I have a reputation at the club of rolling very bad dice. This certainly bore true on Monday night when I played game of Napoleonic Piquet against Nick.
You don’t want to roll bad dice in Piquet more than any other game as if you roll very low PIP dice you don’t get to do anything! To be fair, towards the end of the game, I managed to gain some runs of initiative, but at the beginning a lot of it went Nick’s way.
I think the height of bad dice rolling was failing to cause any hits with 3 shots from a Spanish battery where I was rolling a D12 against a D6!
I haven’t played Piquet for a while and I forgot the first cardinal rule of the game: guard your flanks. Because the initiative can swing against you and you can sit there as the enemy cavalry swings around your flank, it is vital to protect the flanks of your infantry. This is a lesson that I had forgotten and I sat my Cavalry on a hill thinking I would see what the French cavalry did. The next thing I know, two of my infantry units are routing…
The game was only Nick’s second of Piquet and as such was more of a learning exercise, but it did highlight the major failing of the system, in my opinion, that you can’t get a definite result in two to three hours. At least, you can’t predictably get a result in that time. For gaming at home, or all day games it is a brilliant system and it is my system of choice for Napoleonics, but as a club game it has problems.

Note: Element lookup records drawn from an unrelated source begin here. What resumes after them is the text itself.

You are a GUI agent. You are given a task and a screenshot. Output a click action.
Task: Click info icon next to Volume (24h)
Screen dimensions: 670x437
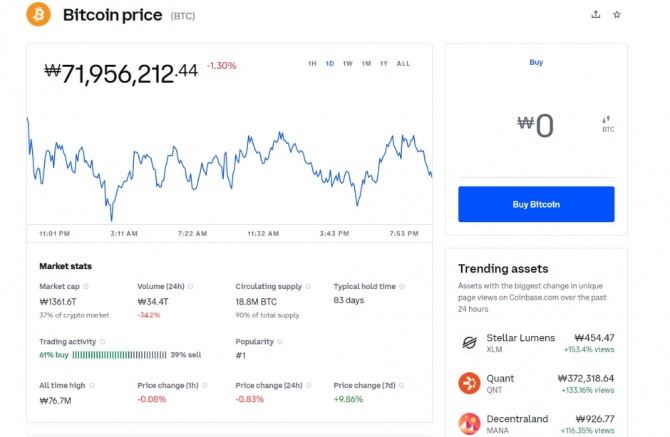[x=191, y=286]
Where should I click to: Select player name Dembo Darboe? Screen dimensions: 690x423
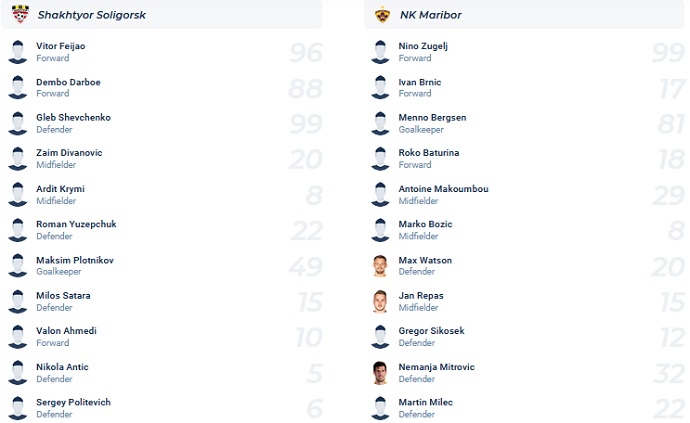click(68, 82)
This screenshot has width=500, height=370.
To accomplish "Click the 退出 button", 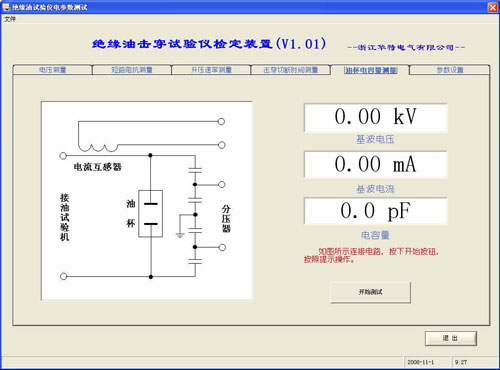I will [451, 338].
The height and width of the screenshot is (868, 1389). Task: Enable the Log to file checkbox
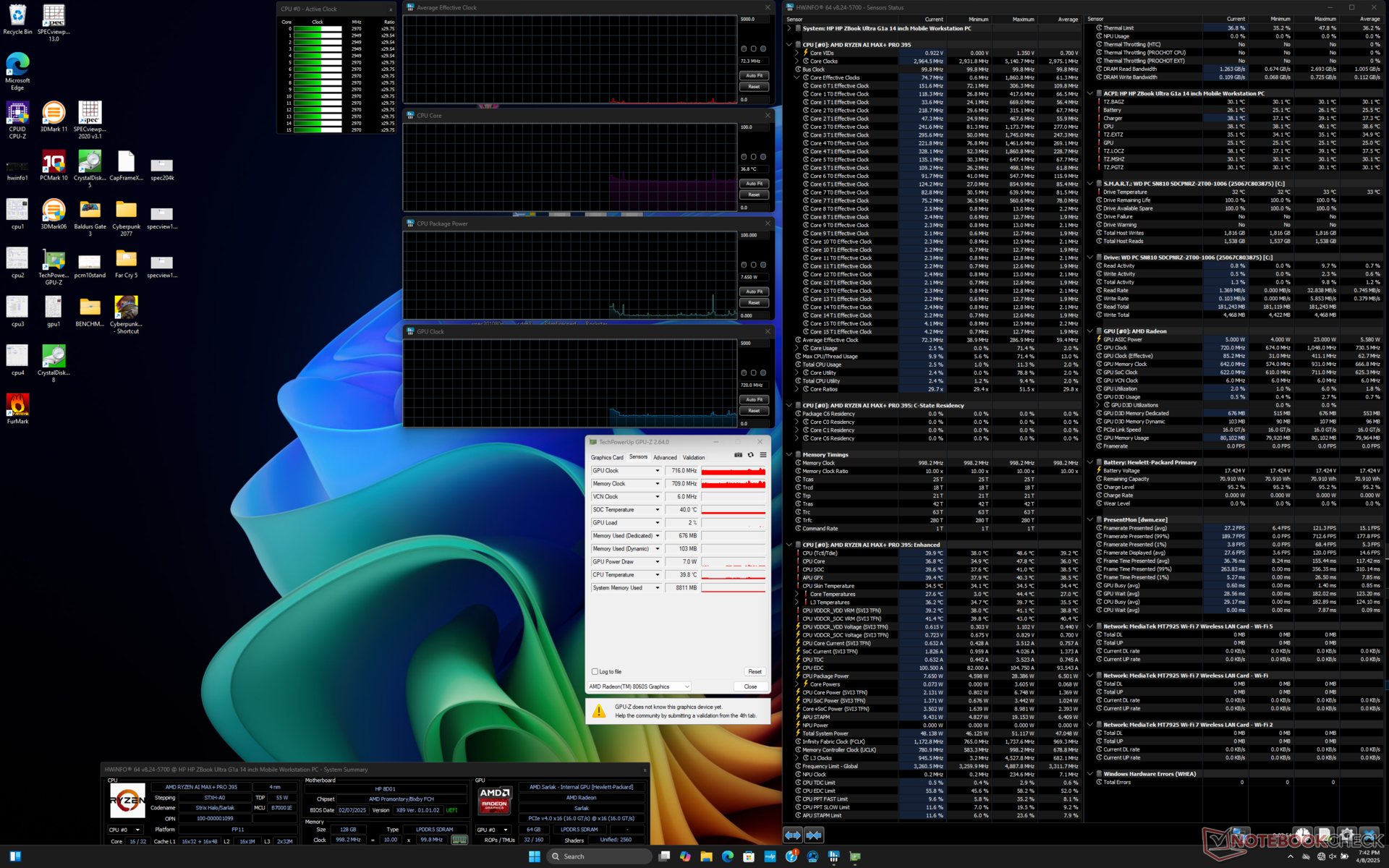(x=595, y=671)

I think that this type of problem is why DBM has become so popular. You merely have to turn up with two armies. The terrain is sorted out by the terrain generation system, so there is no need to think of a scenario. The game will play to a conclusion within the three hours that is a typical club evening.
The problem I have with DBM is one of scale: it is too abstract for me. I like to see a unit win a melee or be pleased that my unit of cavalry has finally won something this game. Not fiddle about with elements.
So, I play Warhammer Ancient Battles, which has its own flaws, but which does provide a fun game with set results and which has some character.
I like DBA, so I’m not against everything WRG. But, to me, DBA is an abstract game like chess. It’s not a representation of an ancient battle, more a game of tactics with a set of twelve game pieces.
As I get older I find I’m moving to simpler and simpler rules - that must say something about me!